* Task to carry out
Put every line of the data below, from the one containing "Locate an element" through the end of the data, into a Markdown table with the columns Row and Line, skipping any blank lines. Leave the pictures out of your answer.
─── Dataset records ───
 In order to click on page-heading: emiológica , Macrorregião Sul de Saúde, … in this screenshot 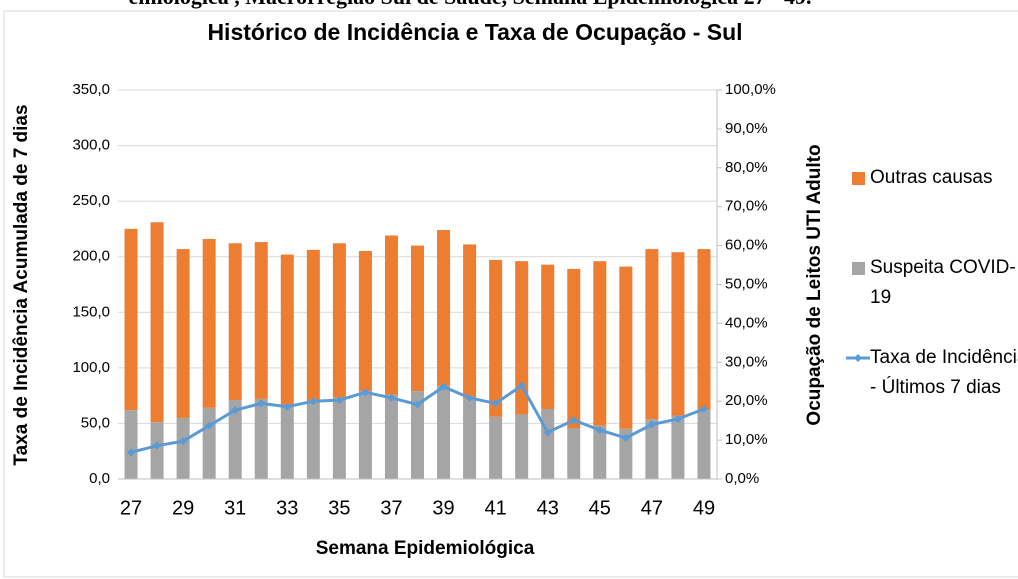, I will do `click(470, 4)`.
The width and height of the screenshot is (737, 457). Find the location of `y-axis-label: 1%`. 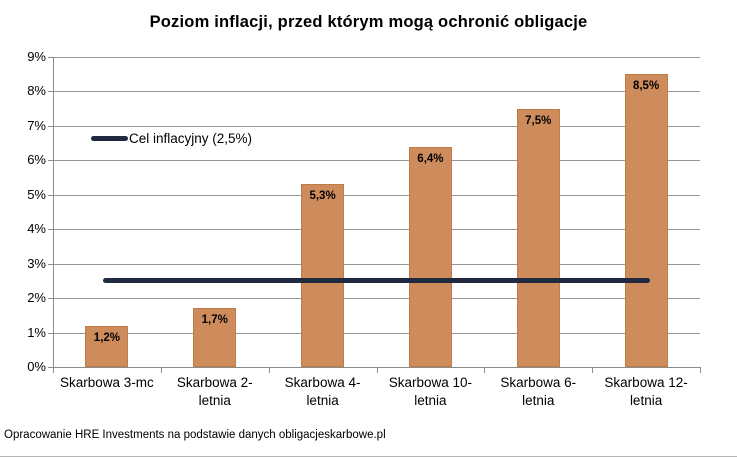

y-axis-label: 1% is located at coordinates (36, 332).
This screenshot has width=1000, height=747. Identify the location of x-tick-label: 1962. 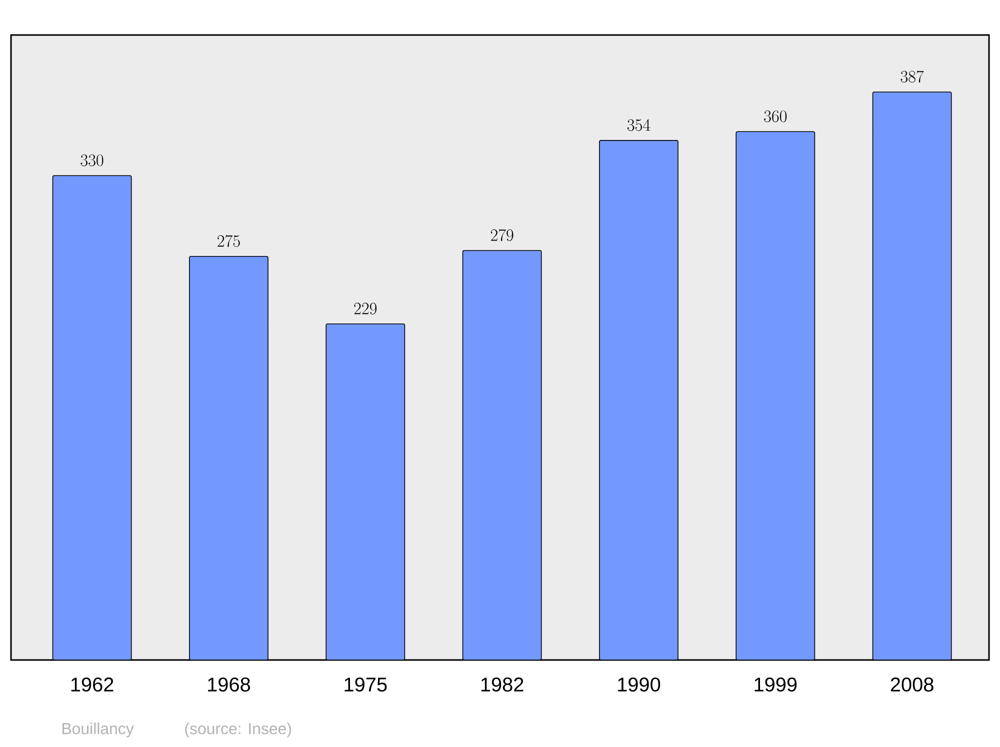
(92, 685).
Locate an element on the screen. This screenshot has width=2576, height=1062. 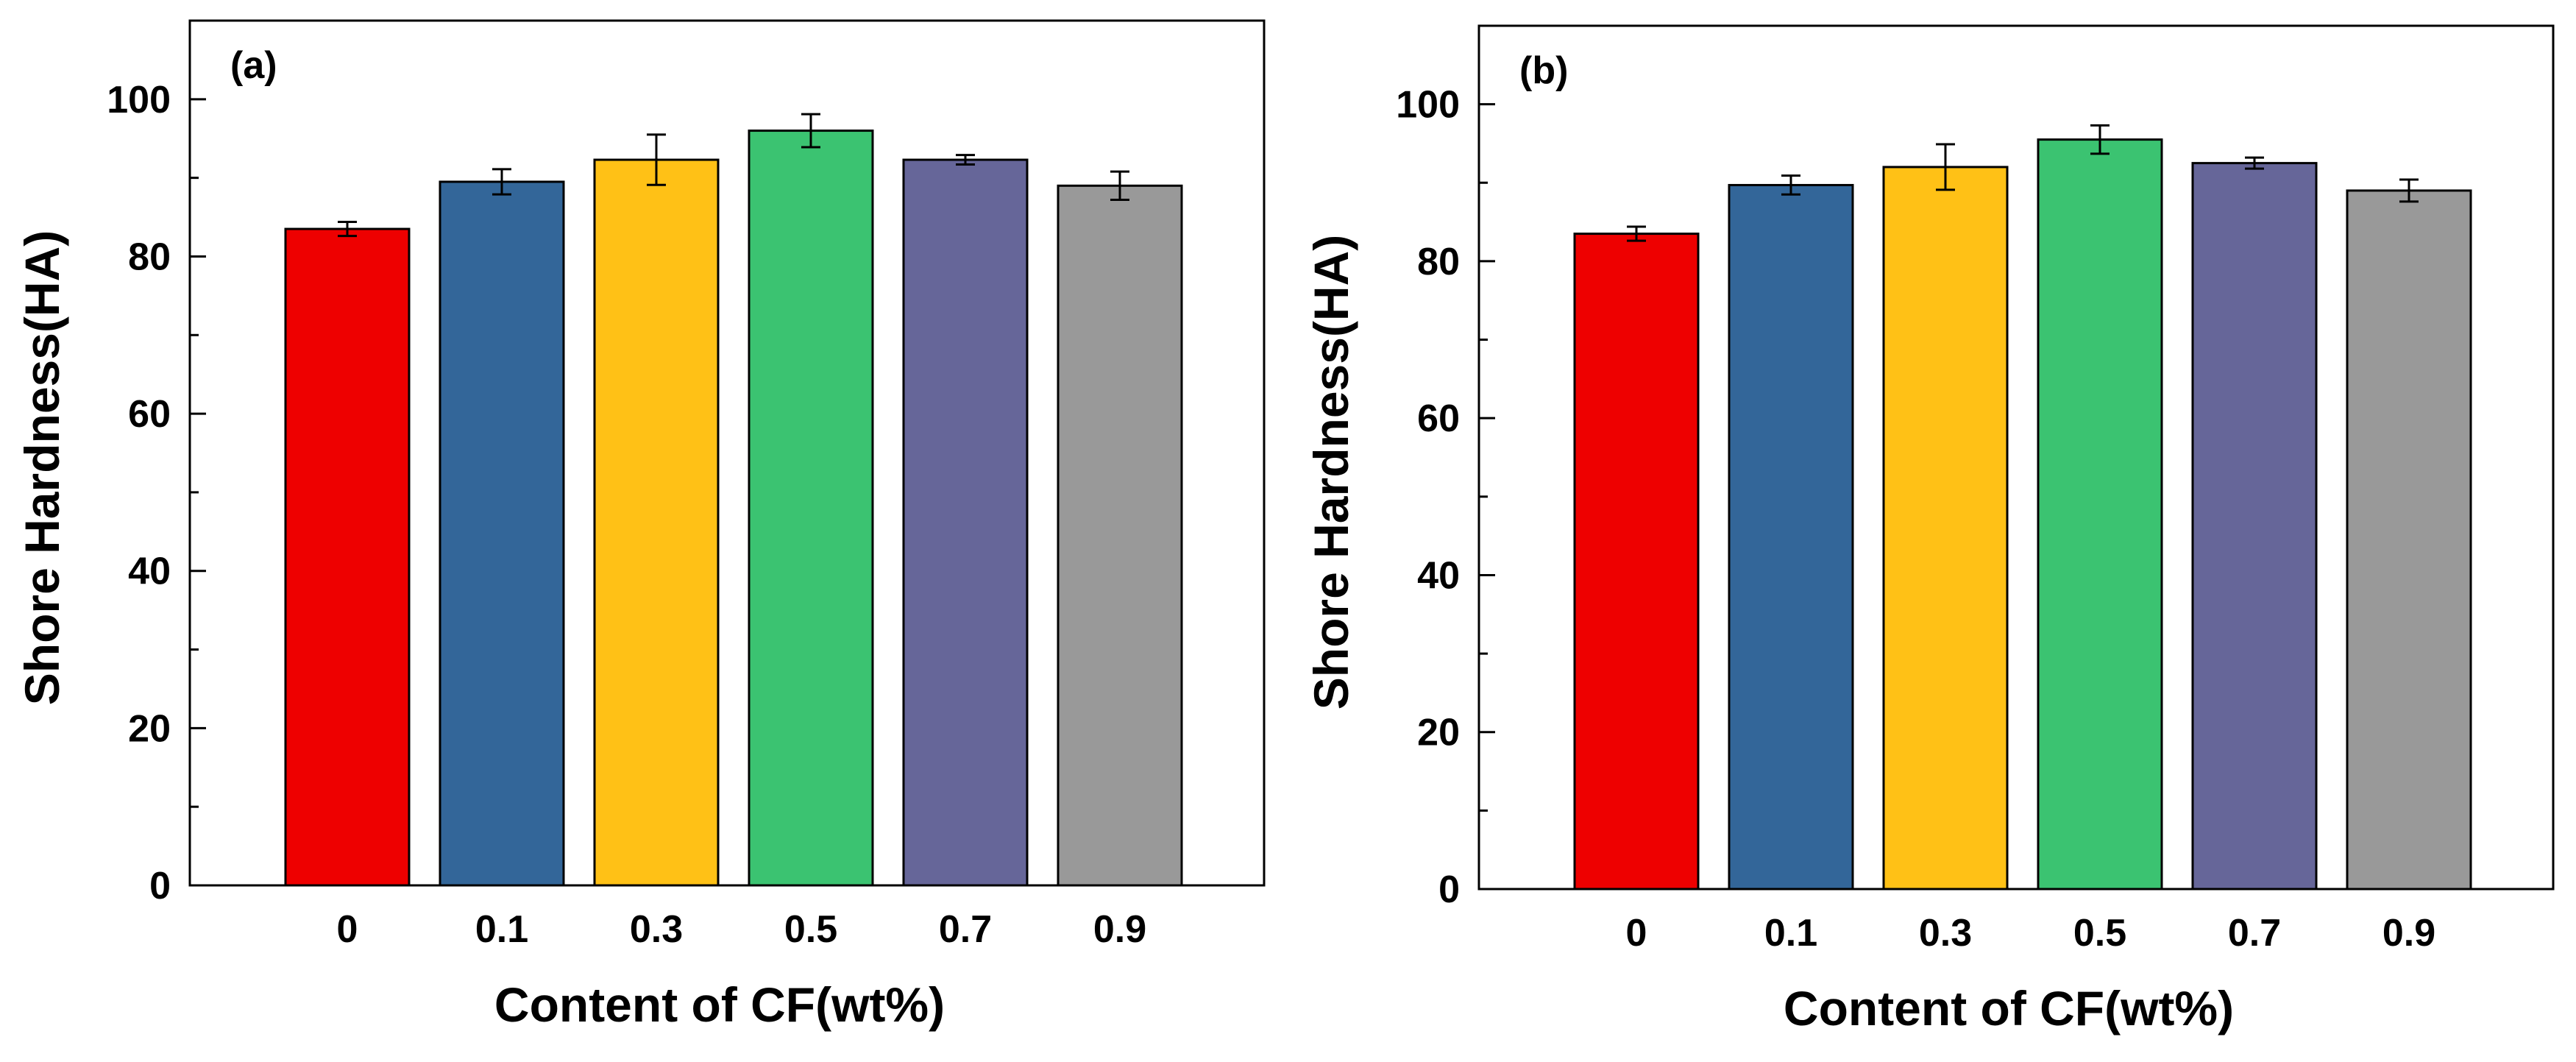
panel-label: (a) is located at coordinates (253, 66).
───
* Solved exercise
| Row | Line |
|---|---|
| 1 | Locate an element on the screen. This screenshot has width=2576, height=1062.  |
| 2 | panel-label: (a) is located at coordinates (253, 66). |